The $380 million project was funded both privately and publicly. The public funding, provided largely by Proposition P, totaled $159 million. The remaining $221 million were secured via fundraising efforts of Gateway Arch Park foundation.
====Redesignation====

On June 26, 2017, Senator Roy Blunt (R-Missouri) introduced the Gateway Arch National Park Designation Act to redesignate Jefferson National Expansion Memorial as Gateway Arch National Park. The legislation was cosponsored by Senator Claire McCaskill (D-Missouri).

In July 2017, Acting Deputy Director of the National Park Service Robert Vogel testified before the Senate Energy and Natural Resources Subcommittee on National Parks. Vogel stated that the Department of the Interior supported changing the name to Gateway Arch National Monument, rather than National Park, to maintain consistency with existing naming conventions. He likened the site to the Statue of Liberty National Monument, noting that existing national parks encompassed thousands of acres at minimum and that the memorial "is too small and limited in the range of resources the site protects and interprets to be called a national park".

The United States Congress approved the bill in early 2018. U.S. President Donald Trump signed the act into law on February 22, 2018, officially renaming the site Gateway Arch National Park.

The new designation has been seen as an attempt to increase tourism in St. Louis.

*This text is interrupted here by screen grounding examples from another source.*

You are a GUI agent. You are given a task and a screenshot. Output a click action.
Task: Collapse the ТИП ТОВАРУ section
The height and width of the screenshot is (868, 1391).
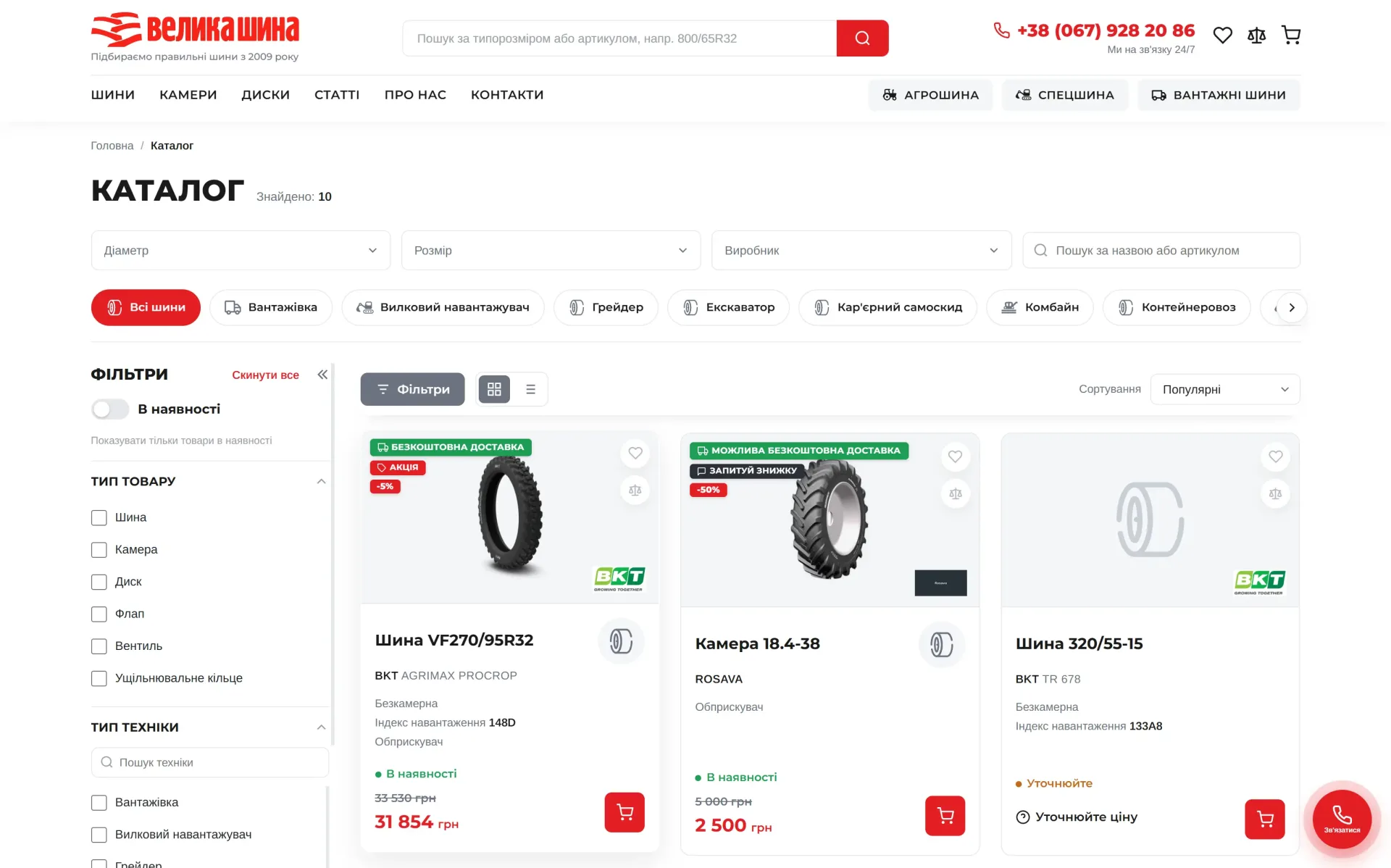(x=321, y=482)
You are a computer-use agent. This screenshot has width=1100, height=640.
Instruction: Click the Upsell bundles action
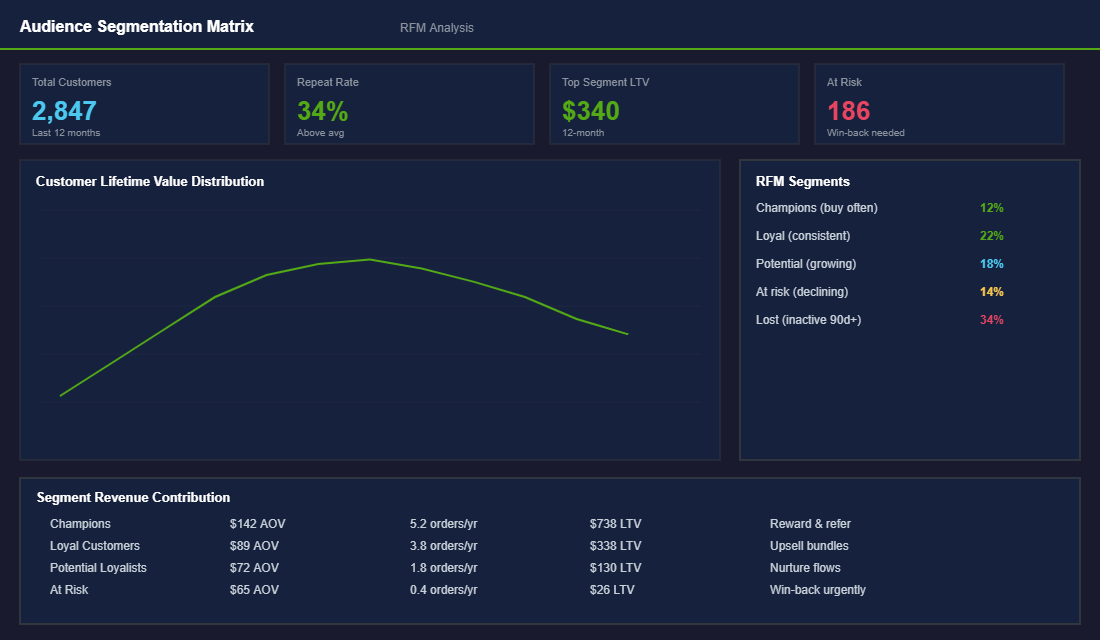tap(809, 546)
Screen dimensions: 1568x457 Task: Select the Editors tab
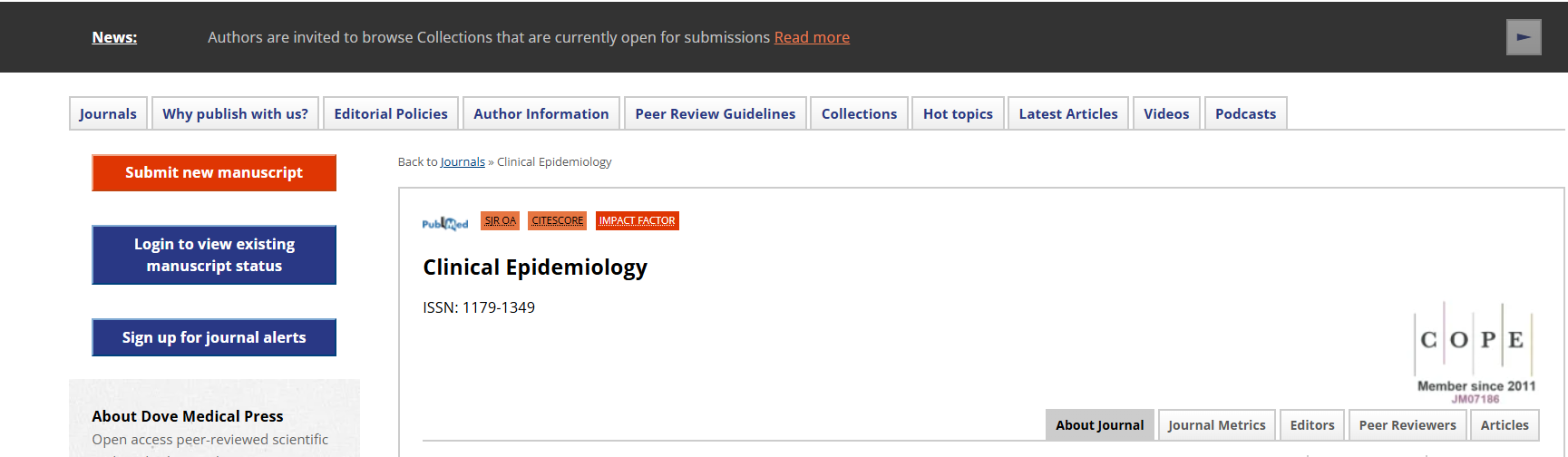(x=1312, y=425)
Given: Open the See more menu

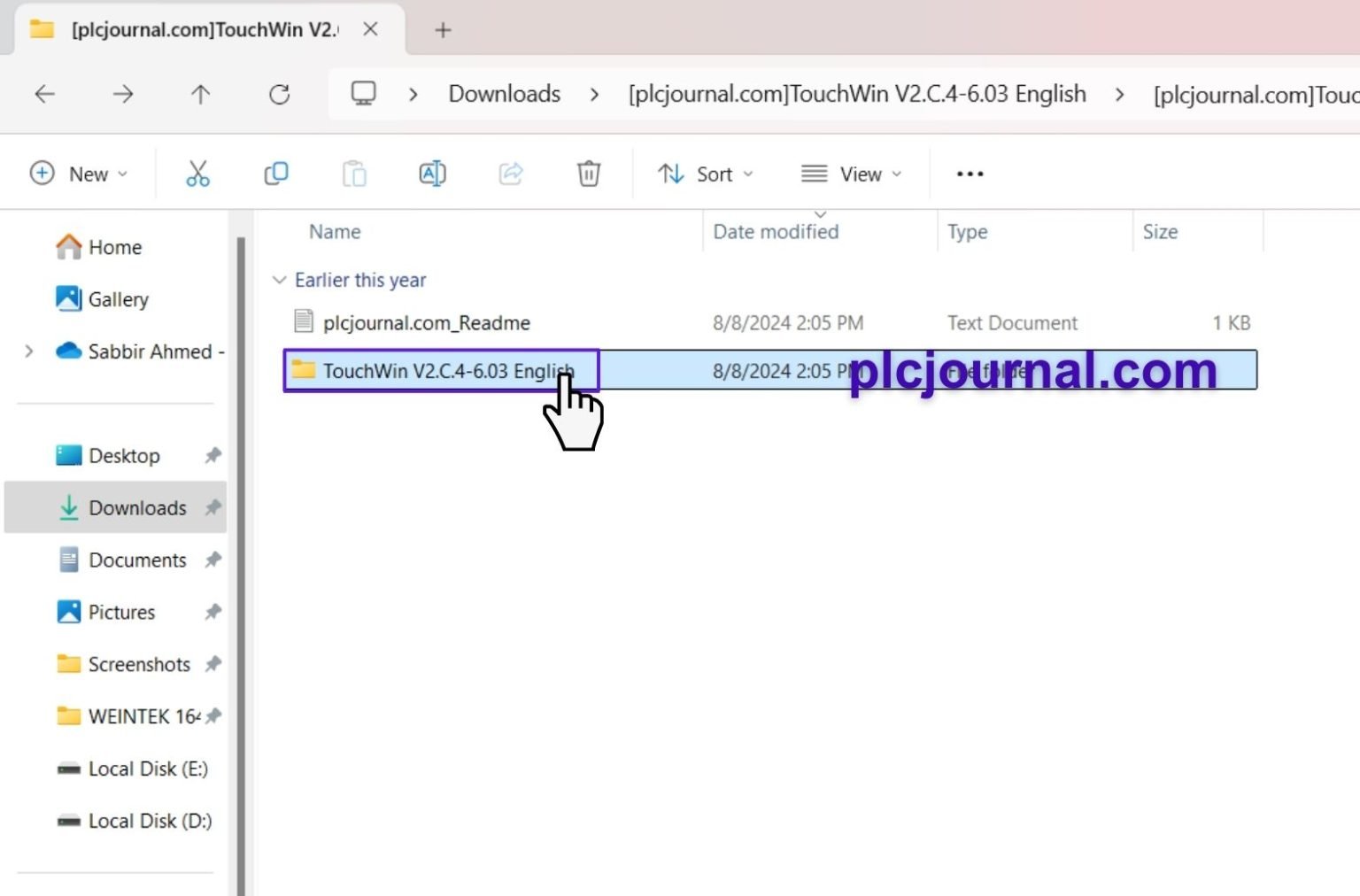Looking at the screenshot, I should tap(970, 174).
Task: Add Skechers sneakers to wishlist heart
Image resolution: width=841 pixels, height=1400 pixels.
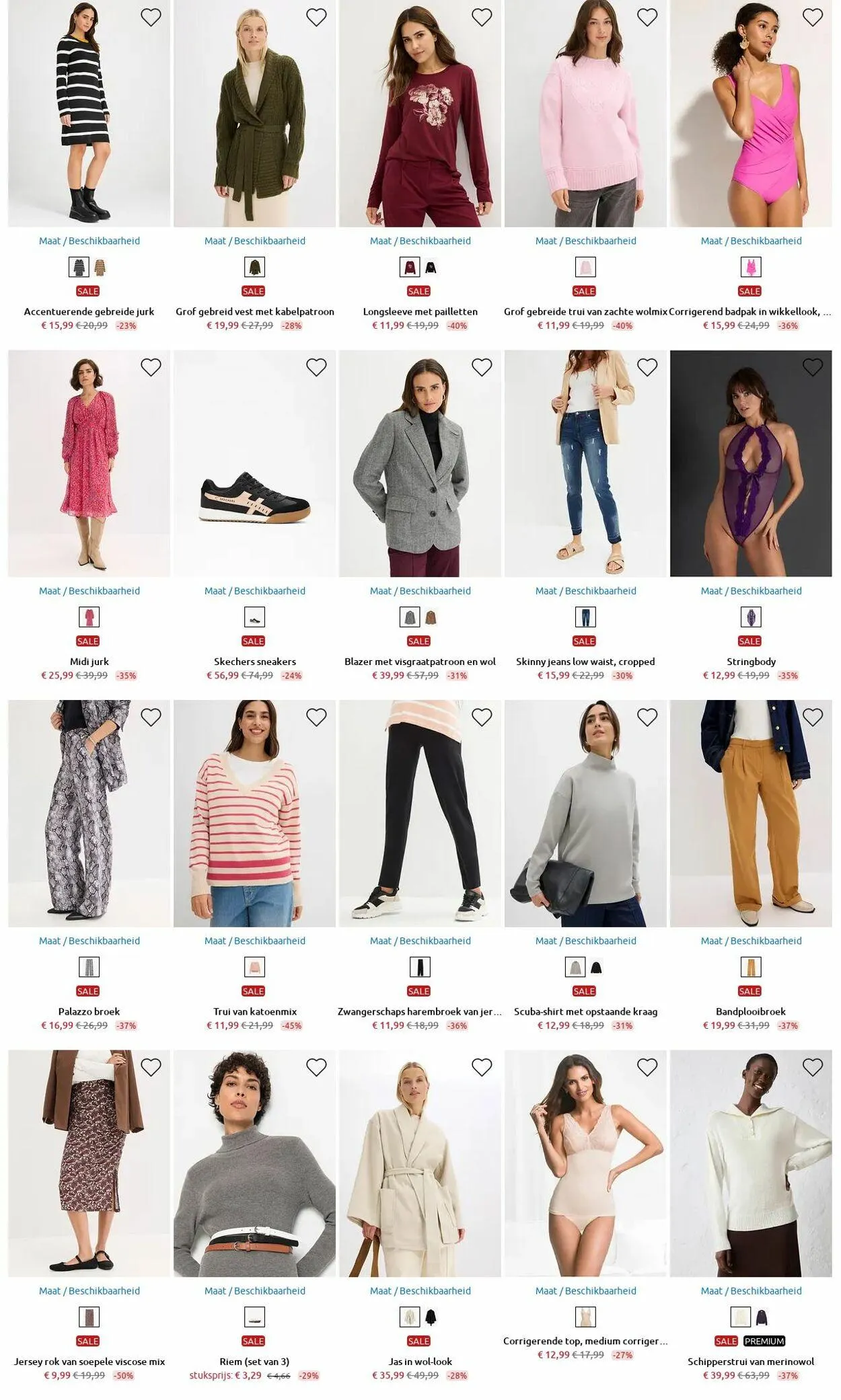Action: pyautogui.click(x=316, y=367)
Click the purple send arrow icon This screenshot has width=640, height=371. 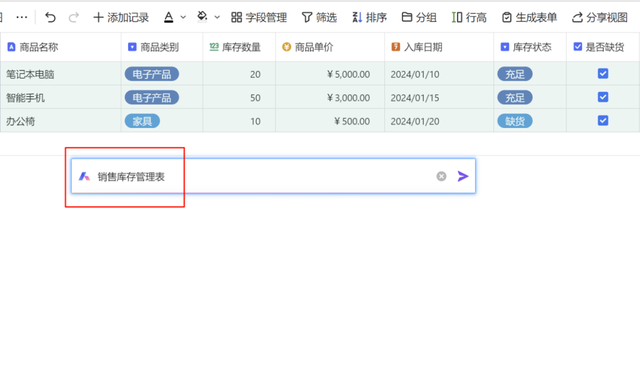tap(463, 176)
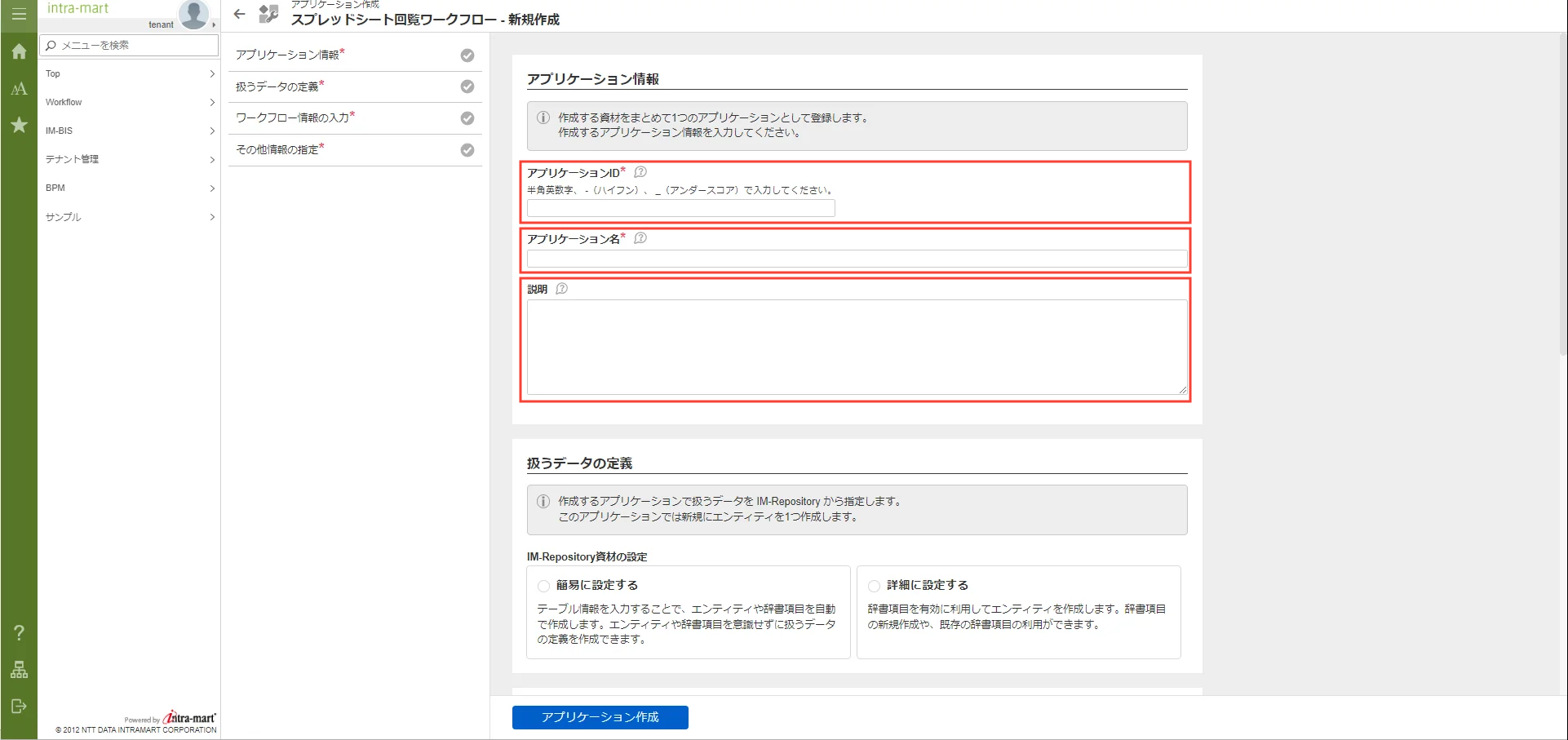Click the checkmark next to アプリケーション情報 step
The width and height of the screenshot is (1568, 740).
pos(467,55)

The name has been criticized as inappropriate by some visitors, given its small size and urban setting.

== Brickline Greenway ==
The Brickline Greenway, formerly the Chouteau Greenway Project, is a public-private partnership that aims to connect Forest Park and the Washington University in St. Louis Danforth Campus to Gateway Arch National Park. Among the partners leading this project are the Arch to Park Collaborative, St. Louis City, and Washington University in St. Louis.